Brief:
Copy the records exactly, every one of them.

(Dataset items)
------------------------------

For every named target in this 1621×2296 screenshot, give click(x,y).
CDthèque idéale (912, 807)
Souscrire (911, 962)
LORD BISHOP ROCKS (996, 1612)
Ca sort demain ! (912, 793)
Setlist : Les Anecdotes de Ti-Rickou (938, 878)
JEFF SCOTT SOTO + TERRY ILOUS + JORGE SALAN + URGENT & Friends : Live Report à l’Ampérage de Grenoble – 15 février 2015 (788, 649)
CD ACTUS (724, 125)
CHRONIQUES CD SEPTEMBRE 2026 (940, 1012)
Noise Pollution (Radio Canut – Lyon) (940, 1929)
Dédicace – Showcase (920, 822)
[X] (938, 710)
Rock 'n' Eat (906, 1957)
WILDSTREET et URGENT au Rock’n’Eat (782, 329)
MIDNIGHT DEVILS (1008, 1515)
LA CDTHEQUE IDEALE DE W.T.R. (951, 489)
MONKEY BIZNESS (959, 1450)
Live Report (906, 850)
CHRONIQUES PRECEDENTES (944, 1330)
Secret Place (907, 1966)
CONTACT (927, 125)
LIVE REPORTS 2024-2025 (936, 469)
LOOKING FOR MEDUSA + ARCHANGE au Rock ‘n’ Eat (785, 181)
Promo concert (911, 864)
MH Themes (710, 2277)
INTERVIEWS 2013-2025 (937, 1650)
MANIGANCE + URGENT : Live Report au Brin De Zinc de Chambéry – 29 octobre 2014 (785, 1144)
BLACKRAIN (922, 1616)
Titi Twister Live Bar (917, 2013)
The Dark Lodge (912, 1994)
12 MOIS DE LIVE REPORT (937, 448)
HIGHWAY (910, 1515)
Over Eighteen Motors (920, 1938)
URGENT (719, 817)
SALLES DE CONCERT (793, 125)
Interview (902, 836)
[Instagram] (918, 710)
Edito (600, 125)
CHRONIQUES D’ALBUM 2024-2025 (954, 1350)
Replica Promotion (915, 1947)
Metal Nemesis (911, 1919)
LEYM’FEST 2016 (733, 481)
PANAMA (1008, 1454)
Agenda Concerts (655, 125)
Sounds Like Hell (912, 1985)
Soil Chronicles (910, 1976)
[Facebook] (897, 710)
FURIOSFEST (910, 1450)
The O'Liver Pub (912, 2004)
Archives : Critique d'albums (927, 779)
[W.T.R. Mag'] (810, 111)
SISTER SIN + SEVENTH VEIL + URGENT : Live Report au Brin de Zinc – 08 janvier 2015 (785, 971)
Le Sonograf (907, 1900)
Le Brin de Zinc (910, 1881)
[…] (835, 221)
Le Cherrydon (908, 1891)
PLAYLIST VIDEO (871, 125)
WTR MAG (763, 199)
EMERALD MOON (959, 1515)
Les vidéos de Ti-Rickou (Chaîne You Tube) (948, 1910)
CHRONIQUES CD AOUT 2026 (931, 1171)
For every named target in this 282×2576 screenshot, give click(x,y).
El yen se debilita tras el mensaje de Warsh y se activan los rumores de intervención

------------------------------

Answer to this exercise:
For every named target in this 1621×2296 screenshot, give click(x,y).
CDthèque idéale (912, 807)
Souscrire (911, 962)
LORD BISHOP ROCKS (996, 1612)
Ca sort demain ! (912, 793)
Setlist : Les Anecdotes de Ti-Rickou (938, 878)
JEFF SCOTT SOTO + TERRY ILOUS + JORGE SALAN + URGENT & Friends : Live Report à l’Ampérage de Grenoble – 15 février 2015 (788, 649)
CD ACTUS (724, 125)
CHRONIQUES CD SEPTEMBRE 2026 (940, 1012)
Noise Pollution (Radio Canut – Lyon) (940, 1929)
Dédicace – Showcase (920, 822)
[X] (938, 710)
Rock 'n' Eat (906, 1957)
WILDSTREET et URGENT au Rock’n’Eat (782, 329)
MIDNIGHT DEVILS (1008, 1515)
LA CDTHEQUE IDEALE DE W.T.R. (951, 489)
MONKEY BIZNESS (959, 1450)
Live Report (906, 850)
CHRONIQUES PRECEDENTES (944, 1330)
Secret Place (907, 1966)
CONTACT (927, 125)
LIVE REPORTS 2024-2025 (936, 469)
LOOKING FOR MEDUSA + ARCHANGE au Rock ‘n’ Eat (785, 181)
Promo concert (911, 864)
MH Themes (710, 2277)
INTERVIEWS 2013-2025 (937, 1650)
MANIGANCE + URGENT : Live Report au Brin De Zinc de Chambéry – 29 octobre 2014 (785, 1144)
BLACKRAIN (922, 1616)
Titi Twister Live Bar (917, 2013)
The Dark Lodge (912, 1994)
12 MOIS DE LIVE REPORT (937, 448)
HIGHWAY (910, 1515)
Over Eighteen Motors (920, 1938)
URGENT (719, 817)
SALLES DE CONCERT (793, 125)
Interview (902, 836)
[Instagram] (918, 710)
Edito (600, 125)
CHRONIQUES D’ALBUM 2024-2025 (954, 1350)
Replica Promotion (915, 1947)
Metal Nemesis (911, 1919)
LEYM’FEST 2016 (733, 481)
PANAMA (1008, 1454)
Agenda Concerts (655, 125)
Sounds Like Hell (912, 1985)
Soil Chronicles (910, 1976)
[Facebook] (897, 710)
FURIOSFEST (910, 1450)
The O'Liver Pub (912, 2004)
Archives : Critique d'albums (927, 779)
[W.T.R. Mag'] (810, 111)
SISTER SIN + SEVENTH VEIL + URGENT : Live Report au Brin de Zinc – 08 janvier 2015 (785, 971)
Le Sonograf (907, 1900)
Le Brin de Zinc (910, 1881)
[…] (835, 221)
Le Cherrydon (908, 1891)
PLAYLIST VIDEO (871, 125)
WTR MAG (763, 199)
EMERALD MOON (959, 1515)
Les vidéos de Ti-Rickou (Chaîne You Tube) (948, 1910)
CHRONIQUES CD AOUT 2026 (931, 1171)
For every named target in this 282×2576 screenshot, give click(x,y).
El yen se debilita tras el mensaje de Warsh y se activan los rumores de intervención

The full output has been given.